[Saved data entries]
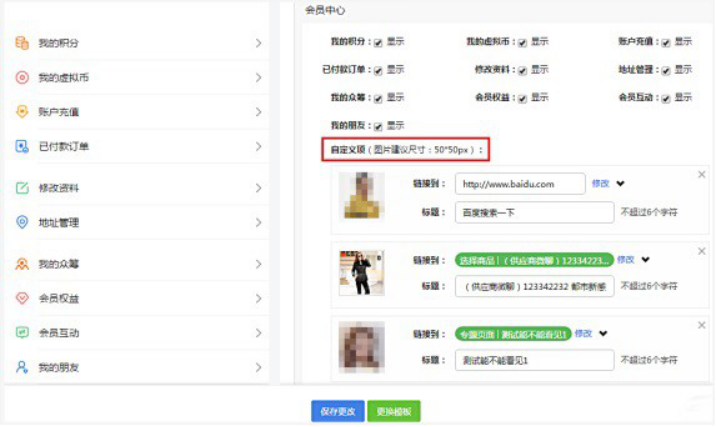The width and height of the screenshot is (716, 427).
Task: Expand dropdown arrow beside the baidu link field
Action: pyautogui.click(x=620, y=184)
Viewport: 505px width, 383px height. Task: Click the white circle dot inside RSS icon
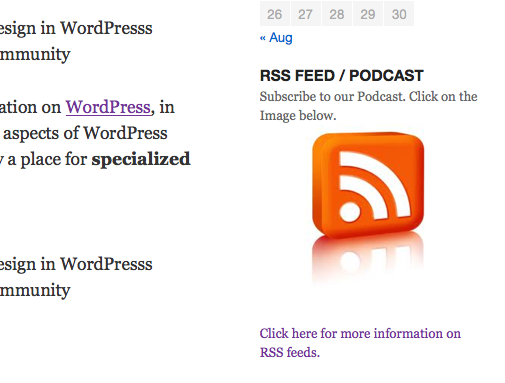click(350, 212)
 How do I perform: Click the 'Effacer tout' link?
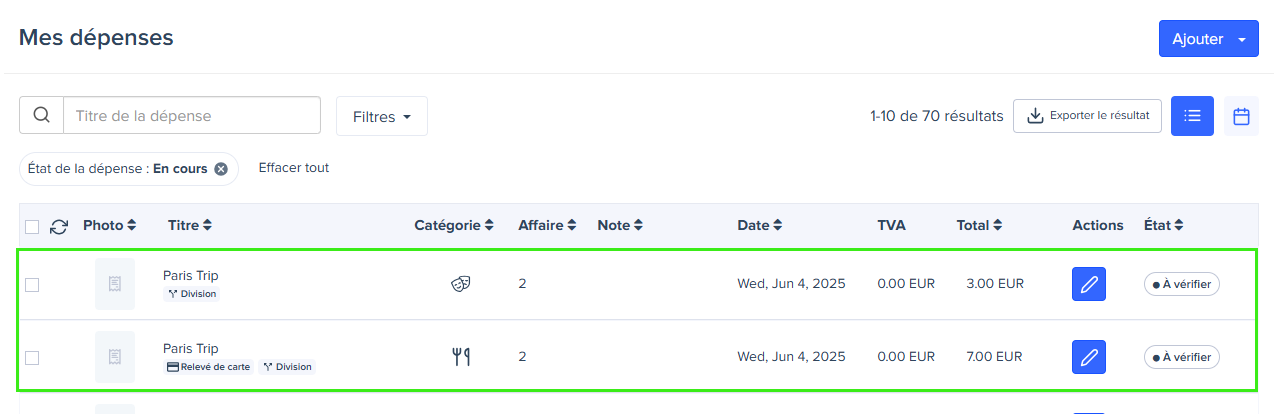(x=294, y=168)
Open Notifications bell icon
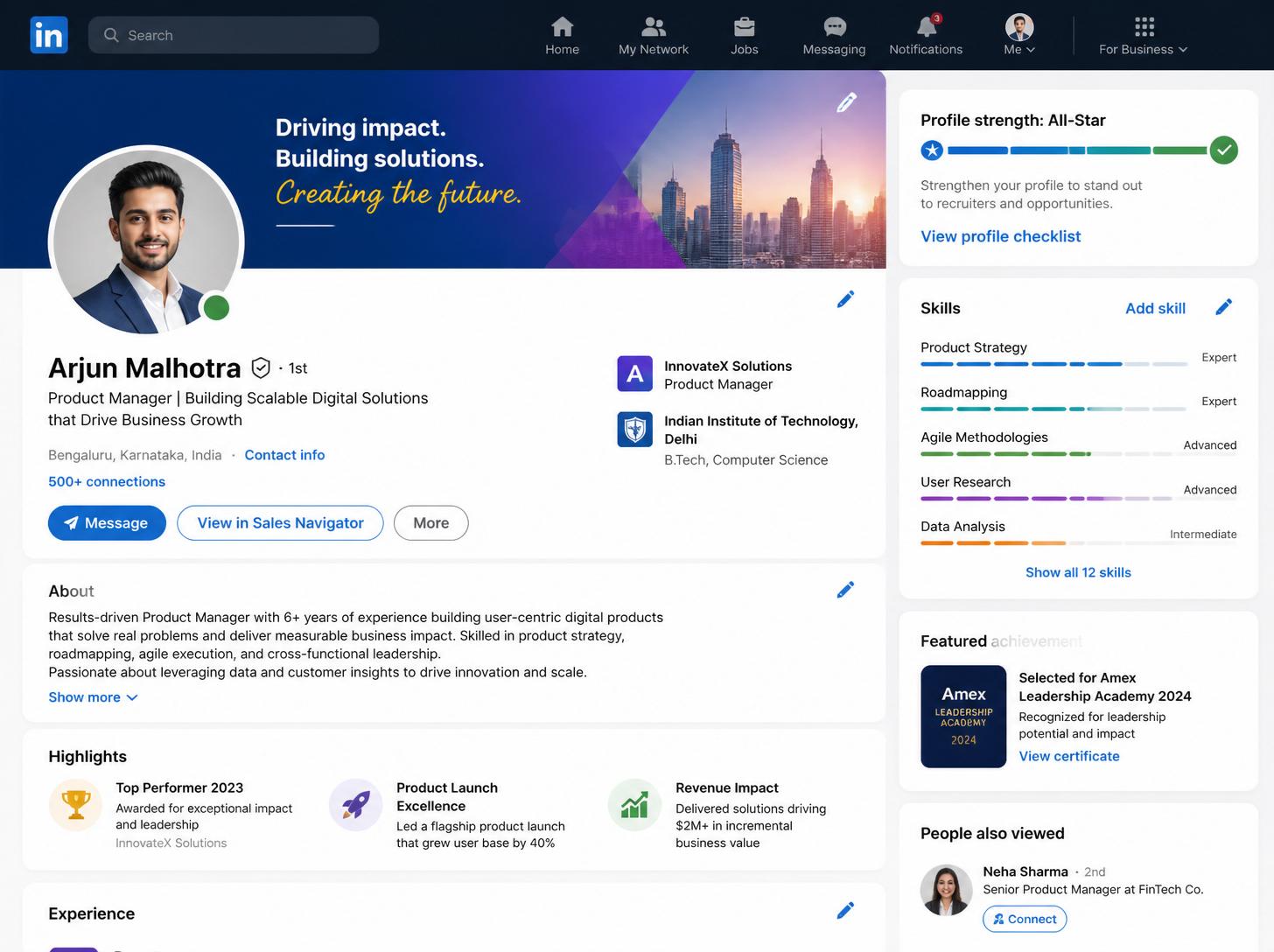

-- Assignment --
Beginning with the line holding "Viewport: 505px width, 383px", copy each line exactly through the end of the records above, and leave every picture out.

-- Output of the task --
Viewport: 505px width, 383px height. Task: Click the white circle dot inside RSS icon
click(350, 212)
 How do I perform: Click the 'Effacer tout' link?
(x=294, y=168)
Open Notifications bell icon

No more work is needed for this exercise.